## Records for this task

★ ★ ★

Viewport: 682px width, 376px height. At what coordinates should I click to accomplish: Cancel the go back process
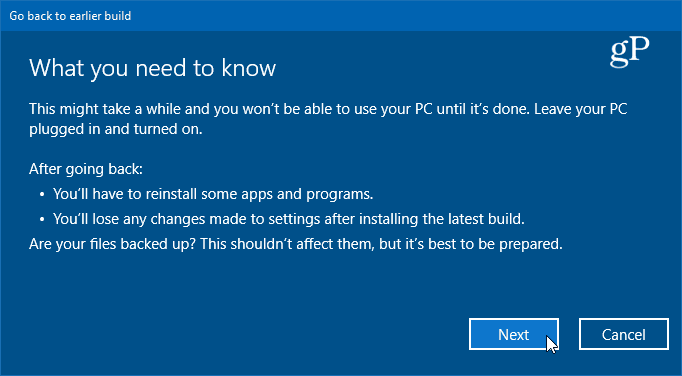(624, 334)
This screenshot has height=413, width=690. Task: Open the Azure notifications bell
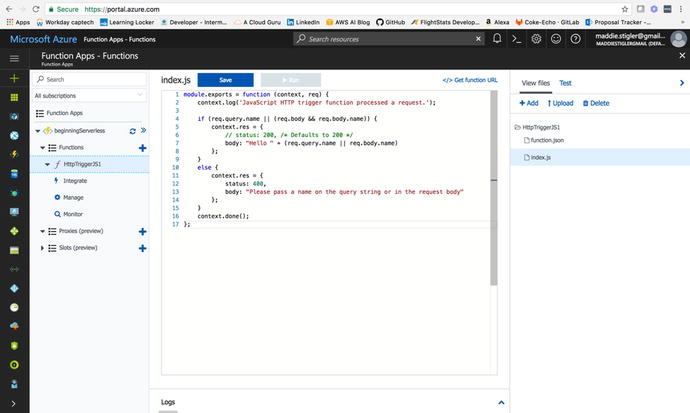[497, 39]
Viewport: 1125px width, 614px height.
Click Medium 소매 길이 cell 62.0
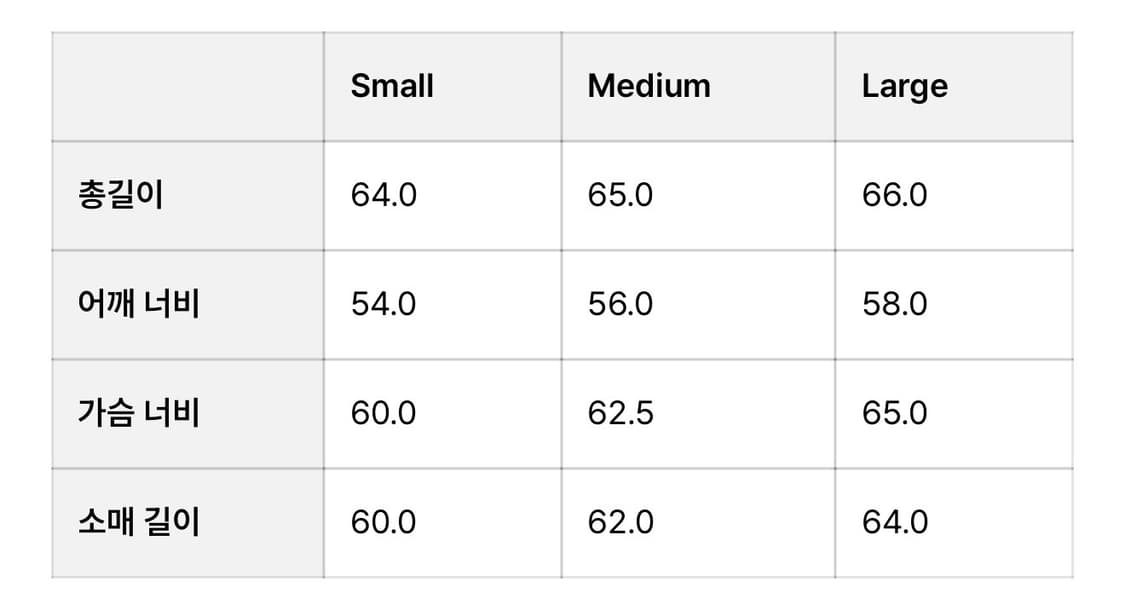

★ ★ ★

## The request
Shift every coordinate in the answers by adding 85 to it, then write out all of the material above again with the requests unchanged and the pictures left out.

## Output
Viewport: 682px width, 376px height. At what coordinates should I click to accomplish: Cancel the go back process
(709, 419)
This screenshot has height=413, width=690. Task: Open the Azure notifications bell
[582, 124]
Viewport: 1125px width, 614px height.
Click Medium 소매 길이 cell 62.0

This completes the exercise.